Combe says he doesn't know where Brocato went, and he's looking for a new chef. Brocato, meanwhile, says his "philosophical differences" with Combe had been "building for a long time."
Brocato and Williamson aren't looking for work in other restaurant kitchens. They've already formed a company with another former Café des Amis employee, Kristen Lamorie, and the three hope to open their own restaurant early this summer. They're planning on calling the place AKA, a name that signifies more than their combined first initials. The acronym for also known as represents the proposed restaurant's free-form concept.
"We can be anything we want to be," Brocato says. "We don't ever want to be pigeonholed as one specific kind of restaurant. We plan to be very involved in the Kansas City arts community and want to use our venue as a place for performing arts, gallery shows, musical concerts. That's why it's so exciting to find a place in the Crossroads District."
Brocato and his partners are negotiating with downtown developer Brad Nicholson to rent half of the long-empty, rehabbed brick-and-glass space at the corner of 17th and Baltimore. Brocato says the trio's initial plans are to open a fifty-seat restaurant on one side of the building and use the other half for art shows and performances.
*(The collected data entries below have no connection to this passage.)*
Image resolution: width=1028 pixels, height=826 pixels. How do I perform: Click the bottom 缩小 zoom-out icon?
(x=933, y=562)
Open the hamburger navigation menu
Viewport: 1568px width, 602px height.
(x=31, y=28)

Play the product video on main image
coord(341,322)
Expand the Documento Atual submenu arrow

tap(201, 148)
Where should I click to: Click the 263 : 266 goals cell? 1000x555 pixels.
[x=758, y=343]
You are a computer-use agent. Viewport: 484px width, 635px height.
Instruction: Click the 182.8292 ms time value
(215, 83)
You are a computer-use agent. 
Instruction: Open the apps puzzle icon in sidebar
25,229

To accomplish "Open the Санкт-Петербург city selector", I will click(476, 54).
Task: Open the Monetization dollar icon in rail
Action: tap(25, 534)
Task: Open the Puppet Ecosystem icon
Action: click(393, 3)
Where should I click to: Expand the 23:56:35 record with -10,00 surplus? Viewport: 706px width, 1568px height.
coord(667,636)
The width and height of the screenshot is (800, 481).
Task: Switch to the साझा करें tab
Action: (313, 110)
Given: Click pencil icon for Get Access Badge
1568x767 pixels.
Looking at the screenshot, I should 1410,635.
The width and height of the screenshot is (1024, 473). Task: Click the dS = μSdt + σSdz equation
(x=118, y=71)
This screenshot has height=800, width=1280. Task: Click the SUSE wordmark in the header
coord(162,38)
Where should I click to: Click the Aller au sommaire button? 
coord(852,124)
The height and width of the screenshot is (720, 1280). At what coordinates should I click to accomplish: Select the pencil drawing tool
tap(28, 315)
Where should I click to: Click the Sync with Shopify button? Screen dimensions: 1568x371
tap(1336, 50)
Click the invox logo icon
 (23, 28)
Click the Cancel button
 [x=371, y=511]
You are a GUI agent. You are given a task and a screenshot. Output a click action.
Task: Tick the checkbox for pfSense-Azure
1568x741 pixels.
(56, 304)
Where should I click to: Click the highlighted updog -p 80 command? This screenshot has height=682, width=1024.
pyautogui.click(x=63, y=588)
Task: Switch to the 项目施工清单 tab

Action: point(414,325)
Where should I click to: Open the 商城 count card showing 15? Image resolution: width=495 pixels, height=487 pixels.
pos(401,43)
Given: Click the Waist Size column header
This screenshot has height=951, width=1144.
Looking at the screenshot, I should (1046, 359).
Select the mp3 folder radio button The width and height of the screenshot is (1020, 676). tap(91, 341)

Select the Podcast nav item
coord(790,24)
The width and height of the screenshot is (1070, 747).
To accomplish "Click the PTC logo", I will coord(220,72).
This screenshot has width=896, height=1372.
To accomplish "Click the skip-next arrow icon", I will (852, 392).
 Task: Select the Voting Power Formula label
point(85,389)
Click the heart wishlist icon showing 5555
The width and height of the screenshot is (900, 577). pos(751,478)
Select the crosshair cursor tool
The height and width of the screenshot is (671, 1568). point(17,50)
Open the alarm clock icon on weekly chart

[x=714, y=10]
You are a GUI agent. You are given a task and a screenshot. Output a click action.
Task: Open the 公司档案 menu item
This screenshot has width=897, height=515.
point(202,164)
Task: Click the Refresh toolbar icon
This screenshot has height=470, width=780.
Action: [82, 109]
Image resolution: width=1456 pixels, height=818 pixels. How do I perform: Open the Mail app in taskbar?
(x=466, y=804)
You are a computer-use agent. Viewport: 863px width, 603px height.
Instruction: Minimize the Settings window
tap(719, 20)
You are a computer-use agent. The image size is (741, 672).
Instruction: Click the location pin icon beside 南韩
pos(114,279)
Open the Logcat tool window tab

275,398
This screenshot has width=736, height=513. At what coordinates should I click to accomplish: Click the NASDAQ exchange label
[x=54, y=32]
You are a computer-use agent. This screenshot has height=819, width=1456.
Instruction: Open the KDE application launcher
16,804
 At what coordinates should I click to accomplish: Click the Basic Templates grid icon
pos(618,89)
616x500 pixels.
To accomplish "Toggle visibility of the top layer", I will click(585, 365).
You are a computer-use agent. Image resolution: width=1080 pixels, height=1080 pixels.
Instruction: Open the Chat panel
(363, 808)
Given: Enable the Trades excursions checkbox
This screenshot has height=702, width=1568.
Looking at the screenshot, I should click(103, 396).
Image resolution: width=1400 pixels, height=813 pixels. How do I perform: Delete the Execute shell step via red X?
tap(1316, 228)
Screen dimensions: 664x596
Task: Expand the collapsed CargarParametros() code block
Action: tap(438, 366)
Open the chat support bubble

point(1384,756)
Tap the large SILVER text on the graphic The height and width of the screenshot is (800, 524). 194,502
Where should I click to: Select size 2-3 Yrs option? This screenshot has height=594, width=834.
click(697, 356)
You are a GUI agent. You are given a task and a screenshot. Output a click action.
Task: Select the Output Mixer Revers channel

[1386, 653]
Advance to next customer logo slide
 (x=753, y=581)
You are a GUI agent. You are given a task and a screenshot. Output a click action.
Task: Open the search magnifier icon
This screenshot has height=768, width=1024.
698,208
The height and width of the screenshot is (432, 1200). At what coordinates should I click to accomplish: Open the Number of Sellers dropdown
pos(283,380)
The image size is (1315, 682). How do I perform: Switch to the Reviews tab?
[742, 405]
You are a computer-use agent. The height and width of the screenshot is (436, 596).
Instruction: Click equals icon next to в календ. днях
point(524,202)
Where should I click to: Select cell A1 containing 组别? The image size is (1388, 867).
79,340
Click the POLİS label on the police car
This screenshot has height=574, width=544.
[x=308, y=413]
Brocato -- who now caters private parties -- plans to launch the AKA Web site (www.en-saison.com) this month. On it, he'll post recipes, seasonal food advice and webcam photos of how work on the restaurant is proceeding. "By showing our progress on the Web," Brocato says, "we can build a clientele that actually watches us grow and evolve. By the time the restaurant opens and they walk through the door, they'll feel they've been a part of it all."
Brocato hopes to be there opening night -- not fighting in Iraq. The 33-year-old former Marine says he's still on recall status. "They can call me up at any time. So, yes, there's the possibility of deployment for me."